(EXERCISE BRIEF) Copy exactly the lines of the records below, starting at the line that contains "You are a GUI" and continuing through the last line, both included; omit any pictures.
MATERIAL TO PROCESS section start
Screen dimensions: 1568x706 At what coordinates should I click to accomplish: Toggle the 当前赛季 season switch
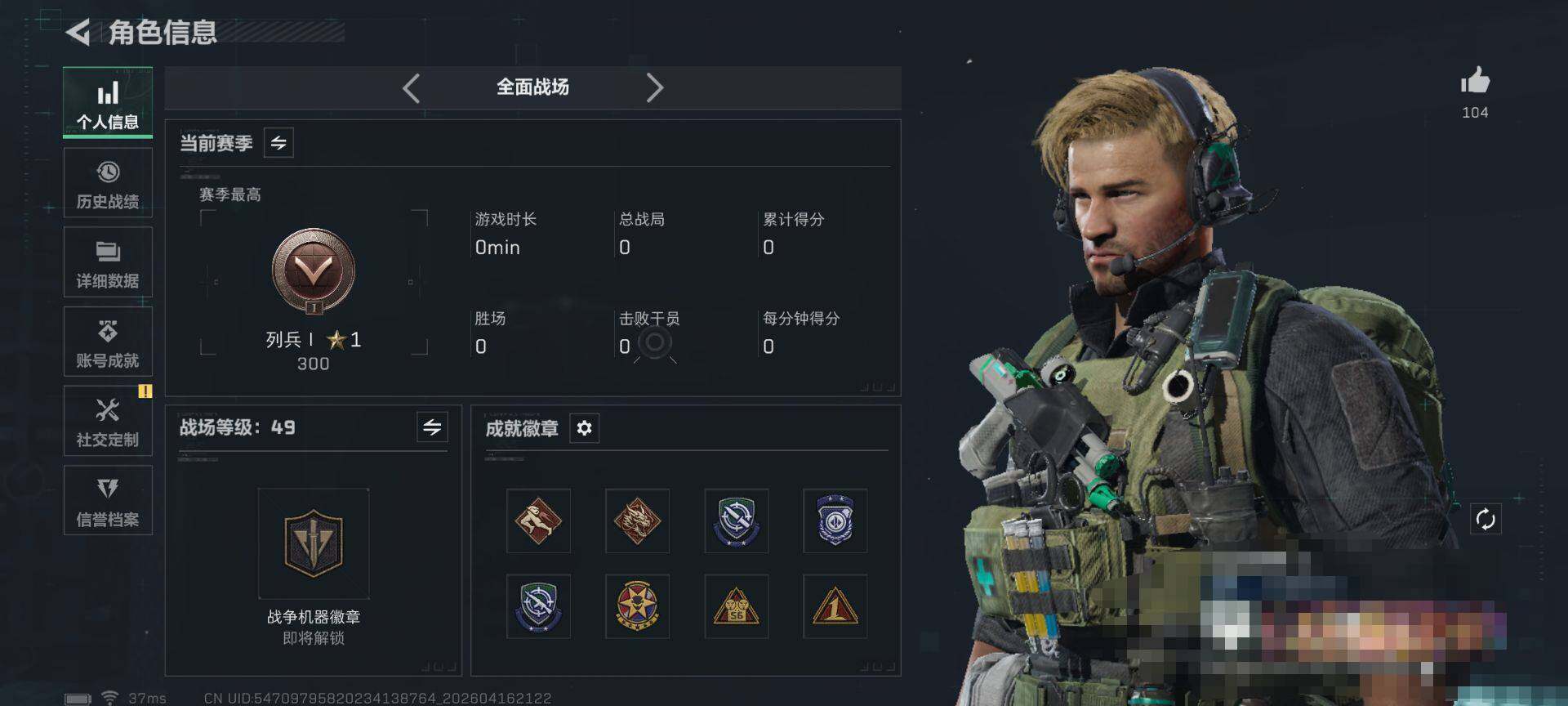(278, 143)
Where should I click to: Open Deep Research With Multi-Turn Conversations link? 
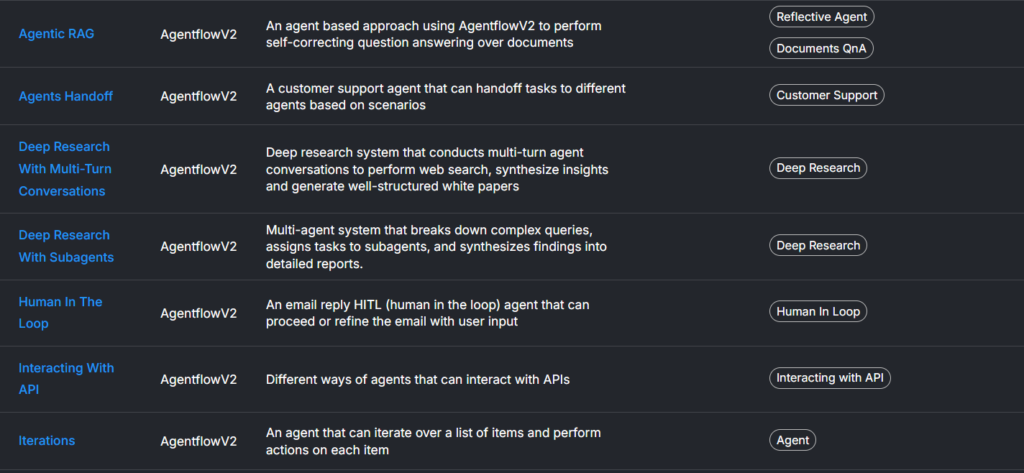[64, 168]
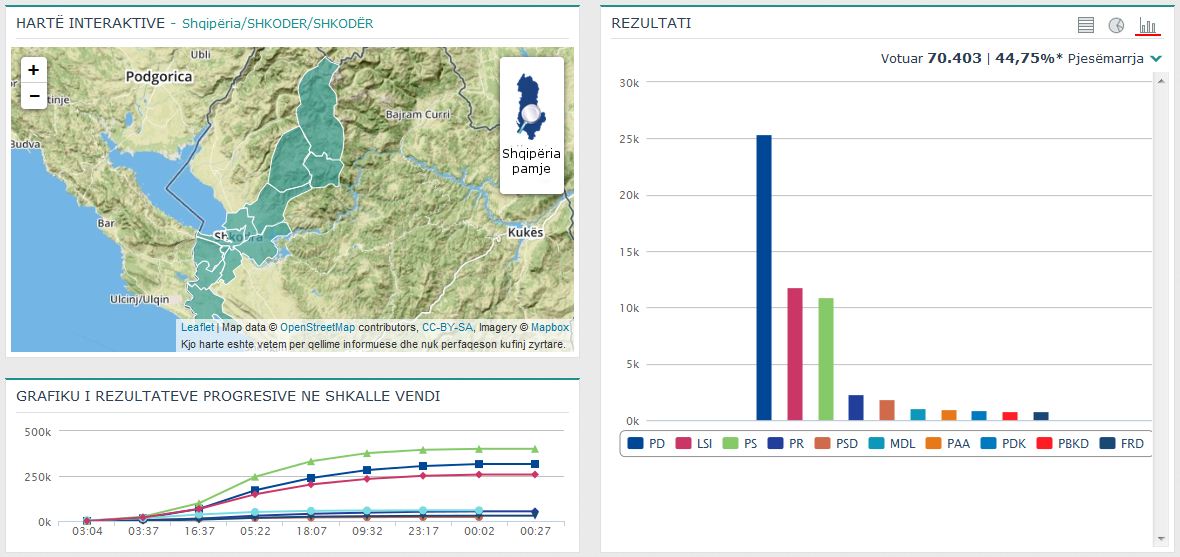Toggle LSI series in chart legend
1180x557 pixels.
[697, 443]
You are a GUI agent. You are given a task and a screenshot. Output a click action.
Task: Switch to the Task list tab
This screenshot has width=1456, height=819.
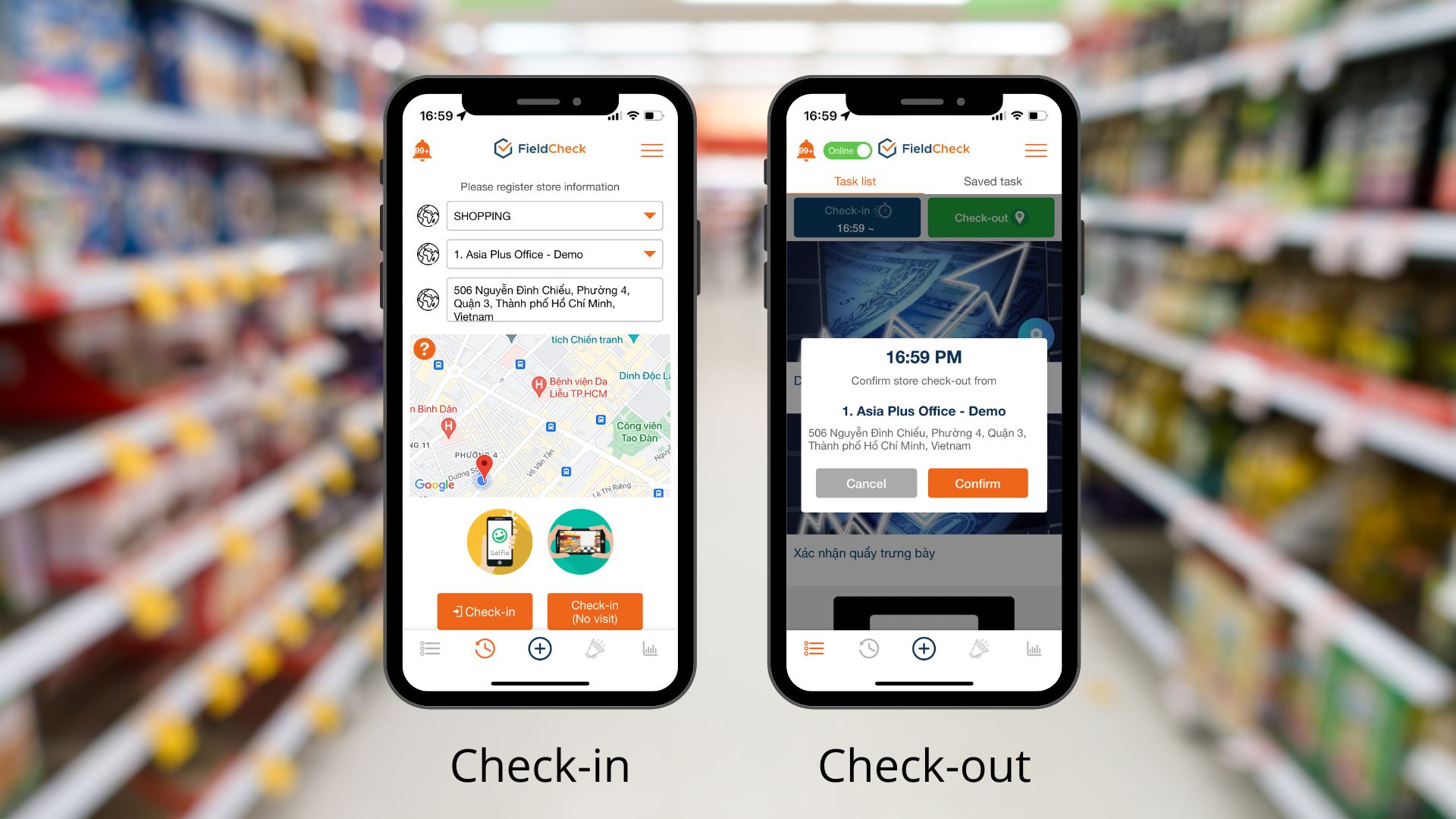[854, 181]
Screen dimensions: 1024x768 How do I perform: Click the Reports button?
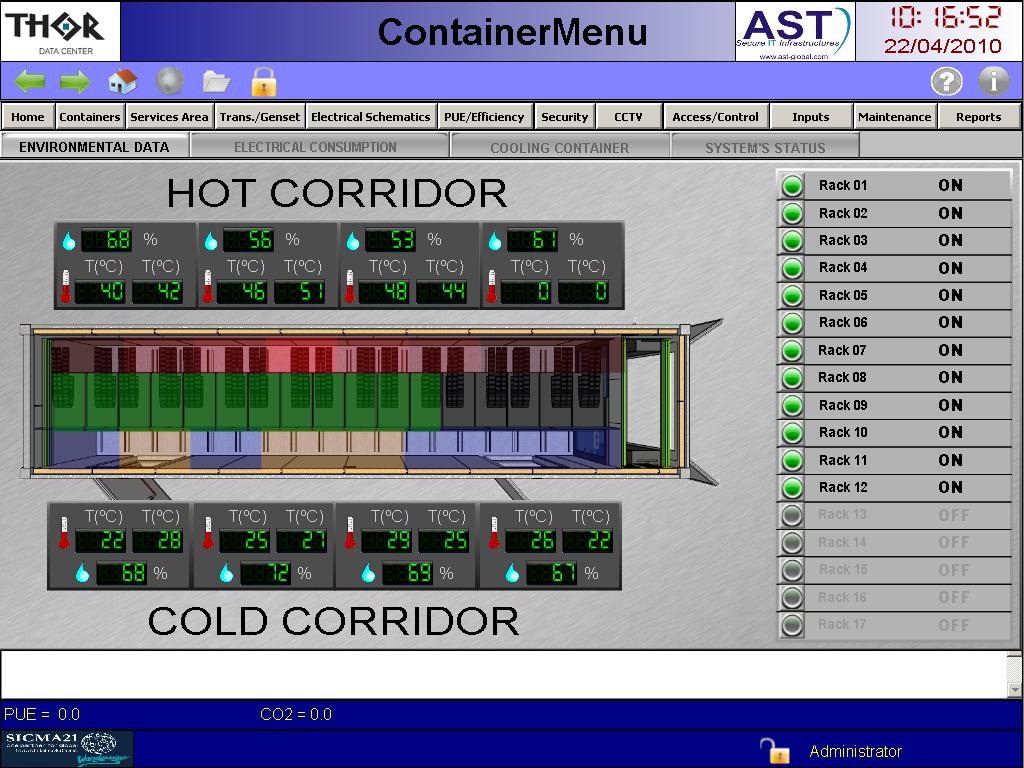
MATERIAL TO PROCESS section end
(OUTPUT FOR THIS TASK)
You are a GUI agent. You are given a task and a screenshot. Output a click action.
Task: Switch to the Task list tab
This screenshot has width=1456, height=819.
[854, 181]
Screen dimensions: 1024x768 How do I perform: Click the Reports button?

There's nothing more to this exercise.